» **DOMANDE SUL MATERIALE**
1. Riproduci fedelmente il brano del testo sullo scompenso cardiaco che va da "Sono 64milioni le" fino a "di 11.864 euro.", estremi compresi.
2. Riprendi il testo sullo scompenso cardiaco e proseguilo a partire dall'ultima frase riportata.

Sono 64milioni le persone con scompenso cardiaco nel mondo di cui più della metà ha scompenso cardiaco a frazione di eiezione preservata. Lo scompenso cardiaco è la prima causa di ricovero in ospedale; la durata media dei ricoveri è di 9 giorni e nel 2020 ha causato 125mila ospedalizzazioni in Italia. Sempre nel nostro Paese, negli ultimi 5 anni è stato registrato un incremento dei ricoveri del 40%, e arriva a 2,5 miliardi di euro il totale della spesa sostenuta dal Servizio sanitario nazionale all’anno per pazienti affetti da scompenso cardiaco, l’85% di questa cifra si riferisce a spese di ricovero. Nel primo anno di follow-up un paziente scompensato determina un costo diretto annuale di 11.864 euro.
Secondo Salvatore Di Somma, Responsabile dei Punti di assistenza territoriale e telemedicina dell’ASL di Latina, sullo scompenso cardiaco c’è ancora molto da fare, in particolare sul piano della sensibilizzazione e dell’informazione: le associazioni pazienti possono avere un ruolo decisivo in questo.

» **CONTENUTO DEL DATASET**
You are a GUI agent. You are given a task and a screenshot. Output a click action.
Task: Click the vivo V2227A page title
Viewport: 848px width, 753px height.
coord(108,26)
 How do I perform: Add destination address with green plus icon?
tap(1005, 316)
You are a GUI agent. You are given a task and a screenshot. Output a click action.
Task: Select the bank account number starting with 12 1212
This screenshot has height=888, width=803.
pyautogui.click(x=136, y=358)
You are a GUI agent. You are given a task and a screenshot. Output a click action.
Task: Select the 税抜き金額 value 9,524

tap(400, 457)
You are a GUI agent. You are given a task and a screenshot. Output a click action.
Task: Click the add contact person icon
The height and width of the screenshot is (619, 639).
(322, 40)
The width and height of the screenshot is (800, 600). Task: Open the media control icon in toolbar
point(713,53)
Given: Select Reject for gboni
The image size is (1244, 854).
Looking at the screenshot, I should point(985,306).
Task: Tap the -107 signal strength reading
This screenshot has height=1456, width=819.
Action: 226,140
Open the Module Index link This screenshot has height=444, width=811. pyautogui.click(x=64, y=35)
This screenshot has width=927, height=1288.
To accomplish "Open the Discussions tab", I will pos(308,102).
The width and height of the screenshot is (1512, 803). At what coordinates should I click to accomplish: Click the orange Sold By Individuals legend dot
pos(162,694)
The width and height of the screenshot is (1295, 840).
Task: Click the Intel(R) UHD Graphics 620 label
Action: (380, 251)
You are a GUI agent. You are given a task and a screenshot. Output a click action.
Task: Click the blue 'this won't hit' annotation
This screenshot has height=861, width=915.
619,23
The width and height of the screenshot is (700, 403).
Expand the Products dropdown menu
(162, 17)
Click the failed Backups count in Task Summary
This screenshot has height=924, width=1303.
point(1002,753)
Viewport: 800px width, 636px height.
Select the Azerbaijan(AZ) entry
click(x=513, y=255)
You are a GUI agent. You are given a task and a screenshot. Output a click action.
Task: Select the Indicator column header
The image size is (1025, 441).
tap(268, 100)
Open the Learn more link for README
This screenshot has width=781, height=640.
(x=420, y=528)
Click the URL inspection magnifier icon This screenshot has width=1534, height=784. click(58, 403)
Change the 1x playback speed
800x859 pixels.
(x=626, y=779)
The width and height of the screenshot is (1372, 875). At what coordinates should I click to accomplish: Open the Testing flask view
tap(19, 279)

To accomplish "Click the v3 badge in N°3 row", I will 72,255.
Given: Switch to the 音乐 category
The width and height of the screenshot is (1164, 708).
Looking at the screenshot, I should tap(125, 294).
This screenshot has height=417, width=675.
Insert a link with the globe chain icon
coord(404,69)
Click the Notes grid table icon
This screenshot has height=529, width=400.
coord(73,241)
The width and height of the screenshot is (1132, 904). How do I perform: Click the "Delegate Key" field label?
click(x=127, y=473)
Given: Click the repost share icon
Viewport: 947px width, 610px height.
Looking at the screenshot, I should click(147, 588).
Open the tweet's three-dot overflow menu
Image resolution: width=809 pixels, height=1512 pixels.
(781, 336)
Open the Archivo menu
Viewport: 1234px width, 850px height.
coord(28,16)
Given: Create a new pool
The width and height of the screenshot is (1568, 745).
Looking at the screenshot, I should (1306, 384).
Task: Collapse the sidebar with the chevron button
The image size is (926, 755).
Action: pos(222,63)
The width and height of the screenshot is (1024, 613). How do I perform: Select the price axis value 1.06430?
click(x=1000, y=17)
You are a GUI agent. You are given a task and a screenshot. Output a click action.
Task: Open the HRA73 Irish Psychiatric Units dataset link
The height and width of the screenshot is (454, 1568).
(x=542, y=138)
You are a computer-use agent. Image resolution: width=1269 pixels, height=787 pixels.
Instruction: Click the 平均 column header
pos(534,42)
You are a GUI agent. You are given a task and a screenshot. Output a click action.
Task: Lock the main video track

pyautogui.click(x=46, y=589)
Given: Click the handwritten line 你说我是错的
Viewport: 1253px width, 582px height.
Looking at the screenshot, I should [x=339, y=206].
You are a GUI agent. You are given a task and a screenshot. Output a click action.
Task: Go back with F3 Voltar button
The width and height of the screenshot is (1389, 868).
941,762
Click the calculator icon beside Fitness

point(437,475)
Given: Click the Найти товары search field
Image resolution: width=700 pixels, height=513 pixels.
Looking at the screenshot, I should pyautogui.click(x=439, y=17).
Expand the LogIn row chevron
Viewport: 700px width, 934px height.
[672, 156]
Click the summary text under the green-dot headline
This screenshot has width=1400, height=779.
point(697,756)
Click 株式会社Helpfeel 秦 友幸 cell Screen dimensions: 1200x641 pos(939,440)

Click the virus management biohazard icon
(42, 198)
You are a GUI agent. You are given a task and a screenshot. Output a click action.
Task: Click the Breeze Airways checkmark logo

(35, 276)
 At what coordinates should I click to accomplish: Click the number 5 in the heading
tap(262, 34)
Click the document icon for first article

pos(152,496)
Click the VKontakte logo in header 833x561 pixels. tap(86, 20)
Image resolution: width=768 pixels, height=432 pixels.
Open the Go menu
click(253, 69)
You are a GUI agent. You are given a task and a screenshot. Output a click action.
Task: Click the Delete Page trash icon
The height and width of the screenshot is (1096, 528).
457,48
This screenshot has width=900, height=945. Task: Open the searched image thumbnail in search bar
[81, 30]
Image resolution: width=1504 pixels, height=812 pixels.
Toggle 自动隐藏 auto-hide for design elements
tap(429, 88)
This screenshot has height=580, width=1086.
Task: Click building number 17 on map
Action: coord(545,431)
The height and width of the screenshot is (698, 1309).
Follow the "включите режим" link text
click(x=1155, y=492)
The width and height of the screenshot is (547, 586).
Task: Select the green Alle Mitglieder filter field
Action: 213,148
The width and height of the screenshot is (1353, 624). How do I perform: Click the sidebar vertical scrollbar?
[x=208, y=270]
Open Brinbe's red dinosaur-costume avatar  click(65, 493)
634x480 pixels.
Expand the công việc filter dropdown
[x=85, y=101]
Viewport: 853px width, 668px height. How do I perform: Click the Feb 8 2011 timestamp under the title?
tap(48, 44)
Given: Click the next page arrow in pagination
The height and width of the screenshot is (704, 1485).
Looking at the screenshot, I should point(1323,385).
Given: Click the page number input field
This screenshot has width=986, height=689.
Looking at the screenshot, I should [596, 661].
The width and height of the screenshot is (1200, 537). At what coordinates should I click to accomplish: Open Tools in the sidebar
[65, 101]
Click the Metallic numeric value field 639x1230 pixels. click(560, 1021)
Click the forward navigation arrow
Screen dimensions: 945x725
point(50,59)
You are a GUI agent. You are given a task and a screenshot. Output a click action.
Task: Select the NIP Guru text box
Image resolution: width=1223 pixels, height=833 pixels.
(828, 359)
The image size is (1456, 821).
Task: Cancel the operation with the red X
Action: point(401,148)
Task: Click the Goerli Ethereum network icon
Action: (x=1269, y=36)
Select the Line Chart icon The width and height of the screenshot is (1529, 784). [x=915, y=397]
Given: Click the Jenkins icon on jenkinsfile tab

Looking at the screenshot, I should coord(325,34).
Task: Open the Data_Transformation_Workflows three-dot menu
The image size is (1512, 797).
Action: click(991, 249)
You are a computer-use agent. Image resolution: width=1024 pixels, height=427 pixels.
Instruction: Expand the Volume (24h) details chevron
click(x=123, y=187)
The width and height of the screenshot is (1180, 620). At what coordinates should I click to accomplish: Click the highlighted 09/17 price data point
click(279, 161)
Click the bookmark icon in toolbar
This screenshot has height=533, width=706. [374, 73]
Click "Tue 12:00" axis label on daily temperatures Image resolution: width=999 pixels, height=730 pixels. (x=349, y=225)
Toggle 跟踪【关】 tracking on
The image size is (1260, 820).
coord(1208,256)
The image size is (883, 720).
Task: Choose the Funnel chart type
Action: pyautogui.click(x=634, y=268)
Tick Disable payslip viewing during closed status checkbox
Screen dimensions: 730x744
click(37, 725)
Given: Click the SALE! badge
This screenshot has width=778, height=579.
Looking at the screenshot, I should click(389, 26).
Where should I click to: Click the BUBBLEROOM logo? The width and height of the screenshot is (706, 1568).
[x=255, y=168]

» **RISPOSTE AI COMPITI**
1.
Sono 64milioni le persone con scompenso cardiaco nel mondo di cui più della metà ha scompenso cardiaco a frazione di eiezione preservata. Lo scompenso cardiaco è la prima causa di ricovero in ospedale; la durata media dei ricoveri è di 9 giorni e nel 2020 ha causato 125mila ospedalizzazioni in Italia. Sempre nel nostro Paese, negli ultimi 5 anni è stato registrato un incremento dei ricoveri del 40%, e arriva a 2,5 miliardi di euro il totale della spesa sostenuta dal Servizio sanitario nazionale all’anno per pazienti affetti da scompenso cardiaco, l’85% di questa cifra si riferisce a spese di ricovero. Nel primo anno di follow-up un paziente scompensato determina un costo diretto annuale di 11.864 euro.

2.
Secondo il medico, bisogna aiutare il paziente ad essere più consapevole e a gestire in prima persona la patologia, lo scompenso cardiaco. Grazie all’attività di AISC-Associazione italiana scompensati cardiaci, di cui fa parte, oggi alcune farmacie italiane sono punti di conoscenza sullo scompenso cardiaco e di diffusione di materiale sulla gestione della patologia.
Le associazioni pazienti entrano in gioco anche quando si parla di tecnologia perché secondo il dottor Di Somma, attraverso la telemedicina il paziente si può sentire accudito, controllato, telemonitorato, attraverso la centrale gestita da personale infermieristico; AISC, che crede nella telemedicina, entra di nuovo in campo per insegnare ai pazienti l’uso delle nuove tecnologie.
Per quanto riguarda, i nuovi farmaci, in particolare l’arrivo degli SGLT2i, farmaci hanno dimostrato di essere aggiuntivi all’efficacia nel ridurre sia la mortalità per scompenso cardiaco (a cinque anni dall’evento acuto è molto alta, paragonabile ad alcune forme di cancro, se non peggiore, e può arrivare anche al 30%) sia le ospedalizzazioni, ma esistono due problemi.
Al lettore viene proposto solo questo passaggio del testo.